I'm not sure I understand what you're asking exactly, but, rake will be expecting to update the version of the Rails schema into the schema_info table. Check your database.yml config file, this is where rake will be looking to find the table to update.
Is it a possibility that you are migrating to a new Postgres schema and rake is still pointing to the old one? I'm not sure then that a standard Rails migration is what you need. It might be best to create your own rake task instead.

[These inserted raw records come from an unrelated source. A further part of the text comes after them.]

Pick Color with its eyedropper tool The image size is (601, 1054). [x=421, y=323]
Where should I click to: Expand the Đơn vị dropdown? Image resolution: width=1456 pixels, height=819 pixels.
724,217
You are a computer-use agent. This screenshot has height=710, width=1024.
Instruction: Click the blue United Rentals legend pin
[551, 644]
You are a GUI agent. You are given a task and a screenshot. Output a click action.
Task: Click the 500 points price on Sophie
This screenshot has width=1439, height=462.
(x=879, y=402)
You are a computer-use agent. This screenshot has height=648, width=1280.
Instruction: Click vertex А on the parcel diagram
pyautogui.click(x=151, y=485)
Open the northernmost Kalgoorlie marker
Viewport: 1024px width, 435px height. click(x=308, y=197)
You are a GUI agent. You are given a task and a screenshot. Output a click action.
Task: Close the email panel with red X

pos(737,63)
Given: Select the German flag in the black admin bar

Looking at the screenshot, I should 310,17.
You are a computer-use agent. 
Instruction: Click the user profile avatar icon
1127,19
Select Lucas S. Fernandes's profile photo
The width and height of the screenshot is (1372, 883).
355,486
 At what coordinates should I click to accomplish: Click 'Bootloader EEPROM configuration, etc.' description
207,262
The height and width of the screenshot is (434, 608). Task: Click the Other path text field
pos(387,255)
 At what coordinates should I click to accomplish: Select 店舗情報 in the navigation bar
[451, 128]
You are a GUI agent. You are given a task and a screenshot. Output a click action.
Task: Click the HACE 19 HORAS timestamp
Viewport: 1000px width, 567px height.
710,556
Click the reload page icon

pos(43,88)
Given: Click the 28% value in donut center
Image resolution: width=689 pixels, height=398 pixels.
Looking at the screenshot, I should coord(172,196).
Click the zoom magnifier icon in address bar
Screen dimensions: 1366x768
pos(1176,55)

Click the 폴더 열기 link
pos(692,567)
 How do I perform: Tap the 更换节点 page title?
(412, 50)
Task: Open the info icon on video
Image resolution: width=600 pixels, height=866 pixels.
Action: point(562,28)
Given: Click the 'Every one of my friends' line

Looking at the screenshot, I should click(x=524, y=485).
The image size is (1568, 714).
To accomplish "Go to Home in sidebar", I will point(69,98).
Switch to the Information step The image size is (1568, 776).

Edit: If you're referencing two different databases or Postgres schemas, Rails doesn't support this in standard migrations. Rails assumes one database, so migrations from one database to another is usually not possible. When you run "rake db:migrate" it actually looks at the RAILS_ENV environment variable to find the correct entry in database.yml. If rake starts the migration looking at the "development" environment and database config from database.yml, it will expect to update to this environment at the end of the migration.
So, you'll probably need to do this from outside the Rails stack as you can't reference two databases at the same time within Rails. There are attempts at plugins to allow this, but they're majorly hacky and don't work properly.
You can use pg_power. It provides additional DSL for migration to create PostgreSQL schemas and not only.